А ещё через год, уже перед самым моим дипломом, мы с ней всё-таки оказались рядом на чьём-то дне рожденья. Общаговская команда пошумела, погремела, но для танцев места не хватало, и все вдруг разом, прихватив магнитофон и портвейн, куда-то пропали, оставив нас в комнате одних. И тогда она, как когда-то в дни нашей дружбы, начала говорить, словно продолжая только что прерванную тему. Совершенно бесстрастным голосом Елена рассказала, что случилось с нами в то лето. Когда я не приехал ни в первый вечер, ни во второй, она немного обиделась и пошла с девчонками в клуб на танцы. В знак протеста. И получилось так, что привыкшая к своей постоянной защищённости, вернее, — к защищённости нашей с ней любви со стороны всех окружающих, она совершенно безответственно позволила поухаживать за собой, — даже не понимая, как это можно принимать всерьёз, — молодому тонкоусому красавчику с золотой фиксой и короткими ногами. Она даже открыто потешалась над его писклявыми буратинными комплементами, и так же, не думая, — не подозревая! — ничего дурного, позволила ему пойти провожать её ночной окраиной. Ведь она была принцессой, моей принцессой для всех!.. Только когда он, зажав мозолистой ладонью рот, завалил её в кусты, до неё стало доходить, что происходит. Конечно, она царапалась, кусалась, плакала и умоляла пощадить, но разве что могло остановить это животное… А я ведь пил с этим, с расцарапанным лицом! Пил и смеялся…

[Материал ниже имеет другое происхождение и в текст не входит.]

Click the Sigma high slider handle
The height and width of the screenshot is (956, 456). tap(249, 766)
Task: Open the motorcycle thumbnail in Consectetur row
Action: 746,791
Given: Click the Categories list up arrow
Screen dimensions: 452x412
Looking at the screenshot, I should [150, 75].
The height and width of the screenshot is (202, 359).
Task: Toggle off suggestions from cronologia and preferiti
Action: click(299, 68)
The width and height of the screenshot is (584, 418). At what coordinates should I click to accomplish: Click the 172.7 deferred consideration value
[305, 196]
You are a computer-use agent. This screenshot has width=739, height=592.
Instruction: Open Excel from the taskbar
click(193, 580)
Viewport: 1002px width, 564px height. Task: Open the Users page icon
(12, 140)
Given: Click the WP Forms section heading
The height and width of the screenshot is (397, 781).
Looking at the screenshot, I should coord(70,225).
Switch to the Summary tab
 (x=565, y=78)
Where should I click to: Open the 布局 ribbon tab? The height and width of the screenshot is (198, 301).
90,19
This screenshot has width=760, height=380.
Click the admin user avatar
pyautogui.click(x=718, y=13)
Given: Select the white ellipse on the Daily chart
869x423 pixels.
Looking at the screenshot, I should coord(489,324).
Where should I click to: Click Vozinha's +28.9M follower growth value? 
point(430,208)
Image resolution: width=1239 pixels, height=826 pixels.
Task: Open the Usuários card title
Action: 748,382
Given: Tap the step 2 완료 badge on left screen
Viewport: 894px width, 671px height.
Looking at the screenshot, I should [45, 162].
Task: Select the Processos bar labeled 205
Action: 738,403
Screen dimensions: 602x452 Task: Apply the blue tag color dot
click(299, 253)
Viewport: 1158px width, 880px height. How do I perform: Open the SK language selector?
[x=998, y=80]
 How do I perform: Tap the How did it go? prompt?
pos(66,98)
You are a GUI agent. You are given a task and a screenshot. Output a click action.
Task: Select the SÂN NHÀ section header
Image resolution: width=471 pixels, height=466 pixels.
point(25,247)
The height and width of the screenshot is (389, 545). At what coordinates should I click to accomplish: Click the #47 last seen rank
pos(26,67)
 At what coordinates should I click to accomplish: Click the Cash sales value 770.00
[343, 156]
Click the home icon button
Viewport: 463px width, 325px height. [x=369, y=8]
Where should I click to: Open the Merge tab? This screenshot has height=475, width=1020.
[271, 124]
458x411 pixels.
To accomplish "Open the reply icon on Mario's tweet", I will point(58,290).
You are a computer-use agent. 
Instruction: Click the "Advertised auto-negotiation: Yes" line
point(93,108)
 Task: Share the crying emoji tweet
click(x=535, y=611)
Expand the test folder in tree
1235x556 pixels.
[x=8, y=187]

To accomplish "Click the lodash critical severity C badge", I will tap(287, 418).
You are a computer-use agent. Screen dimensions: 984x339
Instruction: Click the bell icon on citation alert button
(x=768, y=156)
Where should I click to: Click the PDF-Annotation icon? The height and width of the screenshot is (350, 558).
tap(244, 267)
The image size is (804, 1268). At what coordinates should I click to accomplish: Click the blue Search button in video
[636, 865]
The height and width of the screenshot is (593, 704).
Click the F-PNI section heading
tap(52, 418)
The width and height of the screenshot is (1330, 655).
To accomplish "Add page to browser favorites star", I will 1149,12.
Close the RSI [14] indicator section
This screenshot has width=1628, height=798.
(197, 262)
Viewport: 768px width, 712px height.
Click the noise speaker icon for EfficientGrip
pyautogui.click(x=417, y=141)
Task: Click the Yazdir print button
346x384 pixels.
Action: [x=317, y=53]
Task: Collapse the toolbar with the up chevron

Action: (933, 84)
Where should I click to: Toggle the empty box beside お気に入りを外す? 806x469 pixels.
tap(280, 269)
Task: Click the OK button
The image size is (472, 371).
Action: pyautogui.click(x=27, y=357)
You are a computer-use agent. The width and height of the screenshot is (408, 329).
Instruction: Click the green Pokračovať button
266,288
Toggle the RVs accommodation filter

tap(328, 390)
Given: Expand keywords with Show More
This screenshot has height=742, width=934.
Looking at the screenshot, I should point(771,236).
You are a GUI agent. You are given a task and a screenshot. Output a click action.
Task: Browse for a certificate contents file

А затем она просто спасала меня. Она жертвовала собой, честью, именем, чтобы только я не узнал, не догадался, что же с ней произошло. Ведь по мирскому как? — Кровь смывается только кровью. Но что бы смог сделать я, восемнадцатилетний, почти мальчик, с этими… не знаю, как и сказать, но «людьми» всё же не получается… Это они бы меня убили. Елена понимала и спасала меня…
Вот, рассказал тебе, и снова сердце защемило. Господи Иисусе Христе, Сыне Божий, помилуй мя, грешного. Помилуй, Господи, и отпусти всё, чем виновен пред Тобою. Да, сам теперь видишь, — никакие мы, монахи, не ангелы и не мертвецы. Люди мы, грешные люди. Раз до сих пор волнуюсь, а ведь сколько лет прошло. Лучше бы не вспоминал, Господи помилуй… И ещё, знаешь, я только совершенно недавно услыхал от одного побывавшего у меня музыковеда, — что Пётр Ильич написал своё «Лебединое озеро» именно как трагедию. У него в финале принц умирает, только ценой своей смерти выкупая Одетту от злых чар Ротбарта. Умирает, это действительно совершенно ясно звучит в музыке. Но с пятидесятых годов в СССР зародилась теория бесконфликтного искусства. И финал спектакля изменился в угоду этой теории: «Озеро» до сих пор повсюду идёт со счастливым оптимистичным концом в духе беспроблемного соцреализма.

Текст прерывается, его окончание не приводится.